Blood that is stored in vitro will disintegrate into its various parts. This is not only true for blood cells, but also for the CWDB. In this way, the pathogenic DNA-nucleus is released from its ‘disguise’. In this new state, the blood becomes an antigen and can be used as a vaccine against the chronic inflammation caused by the pathogenic DNA. The production of antibodies against this essential protein particle is set off by the injection of the vaccine with the result that no new pathogens are formed and healing can gradually take place. This is a slow process and can take a long time.

Initially, the idea of injecting even a small amount of “old” blood might seem bizarre – and that is probably why it is never done. Doctors recoil from the suggestion. The question is, is this a reflection of scientific reality or of is it just a gut reaction? Are there real risks involved in autovaccine therapy using your own blood?
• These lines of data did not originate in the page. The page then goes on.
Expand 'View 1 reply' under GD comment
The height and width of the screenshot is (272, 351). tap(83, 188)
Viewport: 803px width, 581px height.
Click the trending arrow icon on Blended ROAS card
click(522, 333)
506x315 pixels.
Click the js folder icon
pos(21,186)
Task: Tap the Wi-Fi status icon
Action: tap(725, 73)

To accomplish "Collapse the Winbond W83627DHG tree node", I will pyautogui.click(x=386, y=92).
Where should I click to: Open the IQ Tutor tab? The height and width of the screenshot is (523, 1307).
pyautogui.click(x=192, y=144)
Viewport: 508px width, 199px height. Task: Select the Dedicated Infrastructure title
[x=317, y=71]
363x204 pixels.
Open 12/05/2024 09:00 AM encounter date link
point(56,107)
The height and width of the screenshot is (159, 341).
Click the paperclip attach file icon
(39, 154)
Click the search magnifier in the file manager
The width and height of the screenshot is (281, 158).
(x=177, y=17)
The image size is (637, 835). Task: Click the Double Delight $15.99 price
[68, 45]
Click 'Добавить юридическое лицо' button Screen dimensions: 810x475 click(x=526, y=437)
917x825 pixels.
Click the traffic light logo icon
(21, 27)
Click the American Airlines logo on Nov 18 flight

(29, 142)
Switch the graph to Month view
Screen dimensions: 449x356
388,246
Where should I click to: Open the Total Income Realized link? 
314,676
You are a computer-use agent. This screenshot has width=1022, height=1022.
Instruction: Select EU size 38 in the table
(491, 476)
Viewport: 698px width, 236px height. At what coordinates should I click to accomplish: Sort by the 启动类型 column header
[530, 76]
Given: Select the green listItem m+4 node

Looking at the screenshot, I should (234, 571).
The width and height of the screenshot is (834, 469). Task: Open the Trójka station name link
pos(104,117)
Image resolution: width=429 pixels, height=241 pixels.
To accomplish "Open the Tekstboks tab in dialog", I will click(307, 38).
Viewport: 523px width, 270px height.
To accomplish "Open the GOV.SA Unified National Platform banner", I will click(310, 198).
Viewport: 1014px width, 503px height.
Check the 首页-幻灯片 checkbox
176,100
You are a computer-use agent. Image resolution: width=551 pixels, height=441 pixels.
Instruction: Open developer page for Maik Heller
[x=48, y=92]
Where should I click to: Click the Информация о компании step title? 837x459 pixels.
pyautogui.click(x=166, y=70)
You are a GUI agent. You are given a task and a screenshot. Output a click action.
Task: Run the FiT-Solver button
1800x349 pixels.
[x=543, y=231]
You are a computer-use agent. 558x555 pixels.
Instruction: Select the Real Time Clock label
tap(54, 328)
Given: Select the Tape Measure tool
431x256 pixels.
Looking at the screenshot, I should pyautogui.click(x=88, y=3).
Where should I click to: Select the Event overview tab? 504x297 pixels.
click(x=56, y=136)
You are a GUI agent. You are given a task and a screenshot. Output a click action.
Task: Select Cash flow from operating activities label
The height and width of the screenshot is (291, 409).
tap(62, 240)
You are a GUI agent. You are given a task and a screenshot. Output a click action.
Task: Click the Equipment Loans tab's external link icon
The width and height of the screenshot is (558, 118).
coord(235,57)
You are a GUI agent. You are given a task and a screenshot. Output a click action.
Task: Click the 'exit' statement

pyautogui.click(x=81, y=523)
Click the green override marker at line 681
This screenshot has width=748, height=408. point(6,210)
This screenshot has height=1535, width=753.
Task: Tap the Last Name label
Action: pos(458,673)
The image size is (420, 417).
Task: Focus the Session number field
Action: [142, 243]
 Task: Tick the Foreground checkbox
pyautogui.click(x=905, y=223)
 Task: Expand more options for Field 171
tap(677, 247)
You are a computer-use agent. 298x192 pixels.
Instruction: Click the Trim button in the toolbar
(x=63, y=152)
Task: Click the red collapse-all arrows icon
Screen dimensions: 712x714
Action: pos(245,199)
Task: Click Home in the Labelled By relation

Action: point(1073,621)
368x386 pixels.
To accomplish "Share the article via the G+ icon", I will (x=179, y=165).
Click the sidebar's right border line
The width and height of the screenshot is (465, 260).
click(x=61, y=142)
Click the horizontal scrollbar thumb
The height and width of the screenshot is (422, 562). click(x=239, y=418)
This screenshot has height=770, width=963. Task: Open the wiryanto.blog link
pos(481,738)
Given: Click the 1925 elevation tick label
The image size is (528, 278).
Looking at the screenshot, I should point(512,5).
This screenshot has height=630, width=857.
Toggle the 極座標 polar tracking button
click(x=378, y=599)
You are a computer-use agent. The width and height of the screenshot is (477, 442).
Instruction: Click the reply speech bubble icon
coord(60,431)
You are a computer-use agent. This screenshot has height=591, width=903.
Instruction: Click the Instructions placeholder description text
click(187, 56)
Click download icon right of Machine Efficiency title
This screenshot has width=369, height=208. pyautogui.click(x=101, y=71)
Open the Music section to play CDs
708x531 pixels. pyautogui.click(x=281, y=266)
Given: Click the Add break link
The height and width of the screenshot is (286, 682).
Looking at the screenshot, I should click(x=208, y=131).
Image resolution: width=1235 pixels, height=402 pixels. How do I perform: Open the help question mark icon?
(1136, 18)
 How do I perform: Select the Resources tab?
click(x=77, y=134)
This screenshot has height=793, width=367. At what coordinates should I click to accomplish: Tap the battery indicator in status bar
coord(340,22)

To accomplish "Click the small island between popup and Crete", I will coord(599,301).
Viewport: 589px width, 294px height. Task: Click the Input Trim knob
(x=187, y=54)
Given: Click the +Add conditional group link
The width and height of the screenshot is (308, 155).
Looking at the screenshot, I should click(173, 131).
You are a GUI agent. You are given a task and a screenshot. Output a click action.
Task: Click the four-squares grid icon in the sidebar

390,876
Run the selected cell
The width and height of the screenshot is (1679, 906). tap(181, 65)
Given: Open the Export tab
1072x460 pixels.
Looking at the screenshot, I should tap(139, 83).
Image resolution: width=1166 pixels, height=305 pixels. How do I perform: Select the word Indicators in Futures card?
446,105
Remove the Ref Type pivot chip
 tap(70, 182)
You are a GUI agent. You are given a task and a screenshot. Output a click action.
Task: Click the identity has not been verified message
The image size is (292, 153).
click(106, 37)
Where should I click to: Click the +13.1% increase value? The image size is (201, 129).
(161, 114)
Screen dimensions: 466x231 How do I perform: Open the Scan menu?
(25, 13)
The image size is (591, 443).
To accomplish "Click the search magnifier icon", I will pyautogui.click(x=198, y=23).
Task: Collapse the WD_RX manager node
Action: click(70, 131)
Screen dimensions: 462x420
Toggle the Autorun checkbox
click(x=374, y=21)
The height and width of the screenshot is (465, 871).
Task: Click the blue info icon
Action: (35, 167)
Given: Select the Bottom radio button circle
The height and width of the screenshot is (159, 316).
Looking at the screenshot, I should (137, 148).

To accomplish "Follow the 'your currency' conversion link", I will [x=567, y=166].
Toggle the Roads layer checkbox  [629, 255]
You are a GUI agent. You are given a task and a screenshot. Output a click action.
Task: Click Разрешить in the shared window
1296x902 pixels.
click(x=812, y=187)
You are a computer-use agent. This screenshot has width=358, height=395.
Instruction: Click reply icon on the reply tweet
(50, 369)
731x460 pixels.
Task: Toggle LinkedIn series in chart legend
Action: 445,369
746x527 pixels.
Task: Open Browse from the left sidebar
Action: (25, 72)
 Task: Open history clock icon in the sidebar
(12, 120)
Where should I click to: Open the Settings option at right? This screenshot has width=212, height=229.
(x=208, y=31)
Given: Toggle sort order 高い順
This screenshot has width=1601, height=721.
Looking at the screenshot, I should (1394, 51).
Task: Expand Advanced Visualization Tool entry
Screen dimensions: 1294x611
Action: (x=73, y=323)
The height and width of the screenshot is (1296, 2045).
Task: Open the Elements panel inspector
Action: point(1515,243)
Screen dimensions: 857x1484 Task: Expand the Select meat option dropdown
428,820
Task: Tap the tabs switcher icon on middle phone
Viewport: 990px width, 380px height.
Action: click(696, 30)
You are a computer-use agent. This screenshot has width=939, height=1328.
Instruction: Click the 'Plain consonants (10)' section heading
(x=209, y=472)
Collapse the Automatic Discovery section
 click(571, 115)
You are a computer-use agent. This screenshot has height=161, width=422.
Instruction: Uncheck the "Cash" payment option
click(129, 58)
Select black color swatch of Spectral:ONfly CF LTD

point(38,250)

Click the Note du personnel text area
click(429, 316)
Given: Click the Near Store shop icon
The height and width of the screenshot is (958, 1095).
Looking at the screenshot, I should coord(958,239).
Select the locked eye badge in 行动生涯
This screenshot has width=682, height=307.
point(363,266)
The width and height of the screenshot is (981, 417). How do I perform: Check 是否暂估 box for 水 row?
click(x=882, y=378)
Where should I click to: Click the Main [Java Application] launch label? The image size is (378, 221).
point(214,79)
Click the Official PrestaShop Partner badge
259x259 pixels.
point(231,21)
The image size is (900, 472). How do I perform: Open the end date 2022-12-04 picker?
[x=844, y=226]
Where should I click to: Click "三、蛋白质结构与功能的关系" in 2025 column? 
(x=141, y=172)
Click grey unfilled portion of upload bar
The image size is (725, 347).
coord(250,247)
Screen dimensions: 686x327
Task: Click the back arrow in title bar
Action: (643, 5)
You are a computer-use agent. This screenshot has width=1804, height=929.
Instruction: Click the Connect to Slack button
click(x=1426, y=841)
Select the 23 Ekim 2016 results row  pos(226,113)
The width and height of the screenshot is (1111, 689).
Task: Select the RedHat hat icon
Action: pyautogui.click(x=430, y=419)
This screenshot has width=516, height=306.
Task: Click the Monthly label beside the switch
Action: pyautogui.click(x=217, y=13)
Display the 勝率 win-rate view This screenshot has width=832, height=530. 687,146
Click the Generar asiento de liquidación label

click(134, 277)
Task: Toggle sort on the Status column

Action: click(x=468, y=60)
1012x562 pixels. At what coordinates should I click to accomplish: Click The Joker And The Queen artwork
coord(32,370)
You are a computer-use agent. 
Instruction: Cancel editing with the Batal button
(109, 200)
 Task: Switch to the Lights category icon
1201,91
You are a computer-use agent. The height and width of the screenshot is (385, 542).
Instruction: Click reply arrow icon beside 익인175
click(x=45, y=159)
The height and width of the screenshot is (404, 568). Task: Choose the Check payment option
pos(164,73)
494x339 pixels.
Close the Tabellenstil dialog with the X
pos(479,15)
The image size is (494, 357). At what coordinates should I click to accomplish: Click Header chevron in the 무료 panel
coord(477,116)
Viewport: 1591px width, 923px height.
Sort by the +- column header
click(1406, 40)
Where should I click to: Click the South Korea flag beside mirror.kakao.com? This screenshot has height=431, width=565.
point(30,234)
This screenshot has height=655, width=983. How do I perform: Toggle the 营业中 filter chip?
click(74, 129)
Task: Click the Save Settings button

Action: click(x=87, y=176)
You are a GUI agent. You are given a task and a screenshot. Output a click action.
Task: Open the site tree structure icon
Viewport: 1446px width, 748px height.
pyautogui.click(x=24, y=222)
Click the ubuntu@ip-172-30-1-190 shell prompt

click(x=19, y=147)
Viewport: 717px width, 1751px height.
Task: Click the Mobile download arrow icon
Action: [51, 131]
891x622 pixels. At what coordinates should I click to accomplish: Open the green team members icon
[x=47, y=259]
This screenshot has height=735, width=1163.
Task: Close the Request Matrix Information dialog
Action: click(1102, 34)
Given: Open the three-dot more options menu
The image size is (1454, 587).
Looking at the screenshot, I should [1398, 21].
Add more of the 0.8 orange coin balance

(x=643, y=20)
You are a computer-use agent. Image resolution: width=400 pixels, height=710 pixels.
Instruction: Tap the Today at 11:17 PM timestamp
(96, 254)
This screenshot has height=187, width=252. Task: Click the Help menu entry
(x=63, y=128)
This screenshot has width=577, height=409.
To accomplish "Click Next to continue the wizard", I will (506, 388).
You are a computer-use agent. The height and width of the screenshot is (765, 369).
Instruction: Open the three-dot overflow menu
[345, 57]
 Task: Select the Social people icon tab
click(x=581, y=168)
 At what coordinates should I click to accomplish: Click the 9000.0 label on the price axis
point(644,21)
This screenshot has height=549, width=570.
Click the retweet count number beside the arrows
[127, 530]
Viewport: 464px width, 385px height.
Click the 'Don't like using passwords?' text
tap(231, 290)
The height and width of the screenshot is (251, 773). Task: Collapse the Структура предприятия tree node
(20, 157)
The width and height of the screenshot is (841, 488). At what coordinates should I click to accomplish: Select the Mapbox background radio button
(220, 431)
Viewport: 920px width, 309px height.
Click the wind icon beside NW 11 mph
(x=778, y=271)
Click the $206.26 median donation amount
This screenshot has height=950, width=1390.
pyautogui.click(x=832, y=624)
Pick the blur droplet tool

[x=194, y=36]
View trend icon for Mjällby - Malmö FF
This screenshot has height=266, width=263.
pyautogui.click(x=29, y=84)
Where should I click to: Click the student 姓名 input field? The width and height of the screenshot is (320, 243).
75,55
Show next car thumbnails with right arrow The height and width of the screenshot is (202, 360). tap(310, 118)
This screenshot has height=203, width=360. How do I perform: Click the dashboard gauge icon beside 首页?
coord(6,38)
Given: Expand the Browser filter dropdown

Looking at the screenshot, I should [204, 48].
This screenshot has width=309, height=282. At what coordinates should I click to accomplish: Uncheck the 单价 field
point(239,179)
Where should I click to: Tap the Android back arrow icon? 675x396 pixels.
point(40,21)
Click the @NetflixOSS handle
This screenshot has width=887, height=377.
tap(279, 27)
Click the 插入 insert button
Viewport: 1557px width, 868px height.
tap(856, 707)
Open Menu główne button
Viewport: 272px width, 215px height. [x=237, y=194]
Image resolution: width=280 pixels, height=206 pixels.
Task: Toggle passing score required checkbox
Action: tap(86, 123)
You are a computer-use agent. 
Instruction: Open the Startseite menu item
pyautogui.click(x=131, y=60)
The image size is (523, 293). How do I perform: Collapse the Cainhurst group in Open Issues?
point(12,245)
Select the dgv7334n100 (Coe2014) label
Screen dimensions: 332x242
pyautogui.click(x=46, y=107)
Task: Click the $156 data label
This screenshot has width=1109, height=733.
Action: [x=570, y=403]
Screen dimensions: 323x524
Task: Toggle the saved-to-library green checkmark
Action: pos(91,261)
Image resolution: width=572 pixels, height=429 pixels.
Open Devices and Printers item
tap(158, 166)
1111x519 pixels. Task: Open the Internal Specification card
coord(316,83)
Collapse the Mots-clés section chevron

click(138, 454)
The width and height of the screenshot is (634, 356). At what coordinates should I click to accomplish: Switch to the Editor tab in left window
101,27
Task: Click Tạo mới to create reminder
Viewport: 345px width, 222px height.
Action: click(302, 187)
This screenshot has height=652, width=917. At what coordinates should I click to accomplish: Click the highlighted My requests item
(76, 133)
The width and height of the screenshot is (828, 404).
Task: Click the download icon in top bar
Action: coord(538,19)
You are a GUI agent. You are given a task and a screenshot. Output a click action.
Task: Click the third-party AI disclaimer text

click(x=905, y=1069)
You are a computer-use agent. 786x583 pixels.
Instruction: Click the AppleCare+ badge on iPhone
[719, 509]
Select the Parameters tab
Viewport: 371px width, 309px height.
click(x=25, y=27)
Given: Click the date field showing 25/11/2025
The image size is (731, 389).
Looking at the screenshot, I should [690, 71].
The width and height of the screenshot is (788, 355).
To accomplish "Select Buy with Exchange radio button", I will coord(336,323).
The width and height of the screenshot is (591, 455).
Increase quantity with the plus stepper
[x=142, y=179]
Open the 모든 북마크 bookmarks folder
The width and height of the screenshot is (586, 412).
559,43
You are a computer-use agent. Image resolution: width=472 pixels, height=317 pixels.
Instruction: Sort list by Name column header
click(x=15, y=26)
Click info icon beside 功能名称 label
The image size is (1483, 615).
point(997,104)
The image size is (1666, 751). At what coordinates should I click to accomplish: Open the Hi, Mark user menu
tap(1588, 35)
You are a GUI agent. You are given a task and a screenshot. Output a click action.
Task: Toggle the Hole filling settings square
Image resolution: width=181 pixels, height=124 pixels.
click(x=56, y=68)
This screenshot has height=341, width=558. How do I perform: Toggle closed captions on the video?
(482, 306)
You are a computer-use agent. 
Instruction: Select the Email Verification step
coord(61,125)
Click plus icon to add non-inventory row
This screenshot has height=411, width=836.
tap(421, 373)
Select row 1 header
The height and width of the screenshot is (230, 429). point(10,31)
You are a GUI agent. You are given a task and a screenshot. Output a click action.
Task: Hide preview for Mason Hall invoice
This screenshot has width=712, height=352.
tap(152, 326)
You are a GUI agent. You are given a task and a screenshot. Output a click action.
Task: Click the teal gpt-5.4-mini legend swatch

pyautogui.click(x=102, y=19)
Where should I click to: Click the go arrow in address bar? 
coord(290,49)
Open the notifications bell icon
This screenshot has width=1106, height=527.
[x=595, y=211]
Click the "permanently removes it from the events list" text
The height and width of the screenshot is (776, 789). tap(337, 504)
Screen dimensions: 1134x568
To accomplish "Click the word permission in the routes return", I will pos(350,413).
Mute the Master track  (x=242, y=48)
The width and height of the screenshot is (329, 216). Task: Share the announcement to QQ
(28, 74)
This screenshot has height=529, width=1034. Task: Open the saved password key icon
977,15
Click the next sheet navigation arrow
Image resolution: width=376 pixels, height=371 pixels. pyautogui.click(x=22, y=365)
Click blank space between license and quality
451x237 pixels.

The answer is no. This is because of the long incubation time that is involved when preparing the blood. This period is six weeks or more and has the advantage that the only living thing left in the preparation is DNA. This means that all other bioactive molecules have been neutralised. The risk of undesirable side effects, such as auto-immune reactions which are caused by autoreactive T-lymphocytes does not exist as there is nothing recognizable for the body to react against – other than the DNA – which is the crux of the whole therapy. This has been confirmed in crossover tests done using autovaccines and patients’ blood. After treating many patients – some of them having had more than 30 injections, there have been no adverse reactions to the injections. This is no accident, there is no known scientific basis for any fear of a negative result.

The desired positive result can be limited or even blocked by various other factors such as a genetically determined illness, severe stress, hormonal imbalance, intestinal dysbiosis, (hidden) dental infections, heavy metals poisoning, conflicting medicines, etc. It is therefore necessary to undertake a thorough examination of the patient prior to applying the autovaccine therapy in order to eliminate those things that can render the therapy ineffective.

Without resorting to the use of pharmaceuticals, the therapy described above can achieve not only positive, but often spectacular results in patients with diverse chronic inflammatory diseases that have (until now) been deemed as untreatable by regular medical practice.